Handwriting dos and don’ts
Handwriting can sometimes be boxed into certain areas, with an emphasis on learning key words and ‘proper’ handwriting. But opening our minds to what constitutes a valuable writing activity is the key to inspiring kids to be motivated to write, and not just for their school assignments. Children should be given opportunities to write for themselves, without pressure – just for the enormous value and sheer joy the activity holds. Get started by following our tips.
- Be positive, supporting and encouraging.
- Be a good role model, and let them ‘catch you writing’! Explain what and why you are writing, even if it’s just a shopping list, a birthday card or a note to the teacher.
- Have a writing space, a table or area dedicated to writing activities.
- Make writing fun!

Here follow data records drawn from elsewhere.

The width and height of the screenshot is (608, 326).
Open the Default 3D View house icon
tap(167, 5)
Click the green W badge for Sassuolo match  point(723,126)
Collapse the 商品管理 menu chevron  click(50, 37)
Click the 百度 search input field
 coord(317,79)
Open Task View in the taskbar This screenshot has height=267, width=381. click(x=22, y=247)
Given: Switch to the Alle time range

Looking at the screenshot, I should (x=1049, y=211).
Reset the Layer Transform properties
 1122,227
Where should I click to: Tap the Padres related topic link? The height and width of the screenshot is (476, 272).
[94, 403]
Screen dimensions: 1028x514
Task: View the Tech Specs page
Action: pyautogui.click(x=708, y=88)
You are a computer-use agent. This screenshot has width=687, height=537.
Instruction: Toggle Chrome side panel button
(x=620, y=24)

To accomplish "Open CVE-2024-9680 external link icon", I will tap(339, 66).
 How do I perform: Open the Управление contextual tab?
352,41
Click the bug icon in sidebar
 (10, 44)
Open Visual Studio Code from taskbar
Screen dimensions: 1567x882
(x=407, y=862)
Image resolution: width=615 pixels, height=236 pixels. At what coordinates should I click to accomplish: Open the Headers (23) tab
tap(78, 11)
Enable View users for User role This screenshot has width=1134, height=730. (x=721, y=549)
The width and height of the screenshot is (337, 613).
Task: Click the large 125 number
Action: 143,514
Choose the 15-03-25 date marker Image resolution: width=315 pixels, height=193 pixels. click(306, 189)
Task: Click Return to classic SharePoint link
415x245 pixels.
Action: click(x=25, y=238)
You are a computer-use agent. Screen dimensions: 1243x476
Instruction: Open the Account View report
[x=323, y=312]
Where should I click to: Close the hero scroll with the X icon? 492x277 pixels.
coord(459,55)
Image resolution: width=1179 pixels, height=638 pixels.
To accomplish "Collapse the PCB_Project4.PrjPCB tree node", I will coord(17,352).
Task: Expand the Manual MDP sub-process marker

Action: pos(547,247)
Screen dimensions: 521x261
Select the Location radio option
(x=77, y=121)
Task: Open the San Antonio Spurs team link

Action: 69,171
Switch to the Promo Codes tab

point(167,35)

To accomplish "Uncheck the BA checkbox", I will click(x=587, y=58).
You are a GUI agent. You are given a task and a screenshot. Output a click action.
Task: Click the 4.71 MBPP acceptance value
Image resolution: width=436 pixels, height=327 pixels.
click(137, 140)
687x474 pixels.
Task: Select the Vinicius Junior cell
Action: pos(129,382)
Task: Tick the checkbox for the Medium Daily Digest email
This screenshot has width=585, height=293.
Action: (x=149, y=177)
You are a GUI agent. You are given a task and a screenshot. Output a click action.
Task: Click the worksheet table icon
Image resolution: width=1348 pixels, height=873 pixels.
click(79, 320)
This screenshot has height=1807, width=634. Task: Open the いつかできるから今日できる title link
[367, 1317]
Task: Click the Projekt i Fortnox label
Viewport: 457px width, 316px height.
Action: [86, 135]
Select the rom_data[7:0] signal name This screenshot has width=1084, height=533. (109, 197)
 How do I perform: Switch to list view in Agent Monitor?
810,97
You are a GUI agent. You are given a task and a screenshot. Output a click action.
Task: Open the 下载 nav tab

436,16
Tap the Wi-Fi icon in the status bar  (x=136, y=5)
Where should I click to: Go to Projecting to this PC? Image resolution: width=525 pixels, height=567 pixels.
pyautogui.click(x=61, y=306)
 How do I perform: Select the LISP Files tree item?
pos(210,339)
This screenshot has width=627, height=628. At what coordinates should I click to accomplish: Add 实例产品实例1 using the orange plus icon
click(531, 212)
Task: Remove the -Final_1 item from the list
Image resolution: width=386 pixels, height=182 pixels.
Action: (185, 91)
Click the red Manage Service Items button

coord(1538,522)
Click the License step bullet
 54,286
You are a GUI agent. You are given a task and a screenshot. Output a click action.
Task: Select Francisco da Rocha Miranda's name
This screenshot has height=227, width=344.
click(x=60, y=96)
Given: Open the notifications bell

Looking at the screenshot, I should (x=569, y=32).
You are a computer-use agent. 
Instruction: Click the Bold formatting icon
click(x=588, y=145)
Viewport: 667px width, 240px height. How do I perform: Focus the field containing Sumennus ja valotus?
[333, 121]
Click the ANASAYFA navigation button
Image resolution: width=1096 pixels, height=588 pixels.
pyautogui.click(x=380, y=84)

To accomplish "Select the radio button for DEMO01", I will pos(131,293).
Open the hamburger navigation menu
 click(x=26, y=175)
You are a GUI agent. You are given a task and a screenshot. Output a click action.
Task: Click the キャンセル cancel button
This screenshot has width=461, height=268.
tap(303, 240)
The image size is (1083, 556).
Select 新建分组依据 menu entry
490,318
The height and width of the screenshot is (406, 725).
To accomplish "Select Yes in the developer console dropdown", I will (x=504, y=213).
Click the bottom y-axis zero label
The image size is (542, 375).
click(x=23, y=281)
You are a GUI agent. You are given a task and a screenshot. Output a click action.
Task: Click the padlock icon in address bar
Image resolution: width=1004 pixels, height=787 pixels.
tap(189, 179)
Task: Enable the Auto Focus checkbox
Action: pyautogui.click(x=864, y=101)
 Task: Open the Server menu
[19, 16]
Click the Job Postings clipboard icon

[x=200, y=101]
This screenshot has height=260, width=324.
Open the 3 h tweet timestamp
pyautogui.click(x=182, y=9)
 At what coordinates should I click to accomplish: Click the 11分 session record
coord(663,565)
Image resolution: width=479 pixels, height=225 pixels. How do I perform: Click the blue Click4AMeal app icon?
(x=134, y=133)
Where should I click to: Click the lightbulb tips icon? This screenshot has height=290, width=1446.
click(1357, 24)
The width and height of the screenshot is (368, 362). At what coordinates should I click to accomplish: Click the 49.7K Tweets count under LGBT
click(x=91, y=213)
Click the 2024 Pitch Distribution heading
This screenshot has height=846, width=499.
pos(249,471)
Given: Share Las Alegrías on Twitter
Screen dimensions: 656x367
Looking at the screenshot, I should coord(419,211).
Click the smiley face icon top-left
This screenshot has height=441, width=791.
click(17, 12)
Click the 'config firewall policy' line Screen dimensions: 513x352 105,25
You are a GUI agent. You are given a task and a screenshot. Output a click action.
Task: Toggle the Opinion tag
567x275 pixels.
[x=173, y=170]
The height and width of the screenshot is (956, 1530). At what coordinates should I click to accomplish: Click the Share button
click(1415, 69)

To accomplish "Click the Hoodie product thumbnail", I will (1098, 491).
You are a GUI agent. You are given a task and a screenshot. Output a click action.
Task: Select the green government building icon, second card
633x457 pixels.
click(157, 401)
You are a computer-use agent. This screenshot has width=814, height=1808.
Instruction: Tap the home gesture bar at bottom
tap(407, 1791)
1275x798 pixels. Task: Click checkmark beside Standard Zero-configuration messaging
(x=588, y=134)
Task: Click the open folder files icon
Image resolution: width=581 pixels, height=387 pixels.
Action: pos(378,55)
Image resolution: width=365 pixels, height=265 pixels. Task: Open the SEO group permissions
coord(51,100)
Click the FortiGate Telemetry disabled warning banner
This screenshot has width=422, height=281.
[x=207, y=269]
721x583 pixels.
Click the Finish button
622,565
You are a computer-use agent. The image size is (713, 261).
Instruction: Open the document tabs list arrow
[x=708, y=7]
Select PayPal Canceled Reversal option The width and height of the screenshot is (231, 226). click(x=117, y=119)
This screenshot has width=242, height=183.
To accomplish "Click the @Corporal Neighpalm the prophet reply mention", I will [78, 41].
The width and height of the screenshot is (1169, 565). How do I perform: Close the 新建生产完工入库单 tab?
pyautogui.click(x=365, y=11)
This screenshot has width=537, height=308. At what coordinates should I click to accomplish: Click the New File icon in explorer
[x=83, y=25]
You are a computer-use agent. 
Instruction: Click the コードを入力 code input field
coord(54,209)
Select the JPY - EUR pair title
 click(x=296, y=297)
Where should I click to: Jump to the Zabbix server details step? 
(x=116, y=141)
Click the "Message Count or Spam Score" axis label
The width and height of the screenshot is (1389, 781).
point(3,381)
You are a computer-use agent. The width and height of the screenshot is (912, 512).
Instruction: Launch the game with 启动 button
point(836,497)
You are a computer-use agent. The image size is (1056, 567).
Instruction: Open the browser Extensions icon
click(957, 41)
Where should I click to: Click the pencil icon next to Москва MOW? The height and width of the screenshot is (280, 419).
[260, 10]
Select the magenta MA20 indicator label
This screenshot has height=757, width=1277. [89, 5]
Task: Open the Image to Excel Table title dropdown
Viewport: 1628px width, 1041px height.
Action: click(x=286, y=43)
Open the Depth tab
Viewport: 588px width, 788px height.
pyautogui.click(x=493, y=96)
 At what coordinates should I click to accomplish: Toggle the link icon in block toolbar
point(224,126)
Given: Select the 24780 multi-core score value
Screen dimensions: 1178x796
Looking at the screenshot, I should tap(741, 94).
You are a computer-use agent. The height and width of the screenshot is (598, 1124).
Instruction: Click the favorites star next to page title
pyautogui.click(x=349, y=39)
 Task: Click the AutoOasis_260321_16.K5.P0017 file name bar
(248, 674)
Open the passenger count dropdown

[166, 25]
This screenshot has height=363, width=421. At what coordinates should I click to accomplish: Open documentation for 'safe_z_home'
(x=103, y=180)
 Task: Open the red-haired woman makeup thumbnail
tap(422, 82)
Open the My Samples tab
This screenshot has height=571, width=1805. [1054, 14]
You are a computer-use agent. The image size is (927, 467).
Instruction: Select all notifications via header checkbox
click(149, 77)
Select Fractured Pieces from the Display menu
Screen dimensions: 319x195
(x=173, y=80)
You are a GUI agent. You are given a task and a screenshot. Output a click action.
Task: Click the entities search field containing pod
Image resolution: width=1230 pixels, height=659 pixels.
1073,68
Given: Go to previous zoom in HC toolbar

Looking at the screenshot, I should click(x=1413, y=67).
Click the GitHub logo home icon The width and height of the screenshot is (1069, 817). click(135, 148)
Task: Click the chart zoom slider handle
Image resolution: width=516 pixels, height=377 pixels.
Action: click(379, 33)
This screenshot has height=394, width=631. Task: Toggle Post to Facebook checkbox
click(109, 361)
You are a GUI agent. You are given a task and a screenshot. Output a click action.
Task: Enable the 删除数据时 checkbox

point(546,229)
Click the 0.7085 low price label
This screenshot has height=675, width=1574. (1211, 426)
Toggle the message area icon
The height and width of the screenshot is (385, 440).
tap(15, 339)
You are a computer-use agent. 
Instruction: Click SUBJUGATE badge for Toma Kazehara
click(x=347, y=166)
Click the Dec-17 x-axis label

Write tongue twisters using alliteration, or funny poems together, taking it in turns to note down what you come up with.
- Let your child work at their own pace, so they’ll build up speed and skill naturally.
- If they bring written work back from school, offer special rewards (stickers, certificates to post on the fridge, etc).
- Pile on the pressure – encourage independent learning by letting your child strengthen their handwriting skill at a pace that suits them.
- Compare against peers – remember all children develop at different times and stages.
- Fret too much over misspellings or poor handwriting – they can’t concentrate on everything at once!
Have a special box for your writing materials, including:
- Pens of all kinds
- Special letter-writing paper
- Child-safe scissors and stapler (needed for making books)
- Pencils – sparkly, coloured, whatever!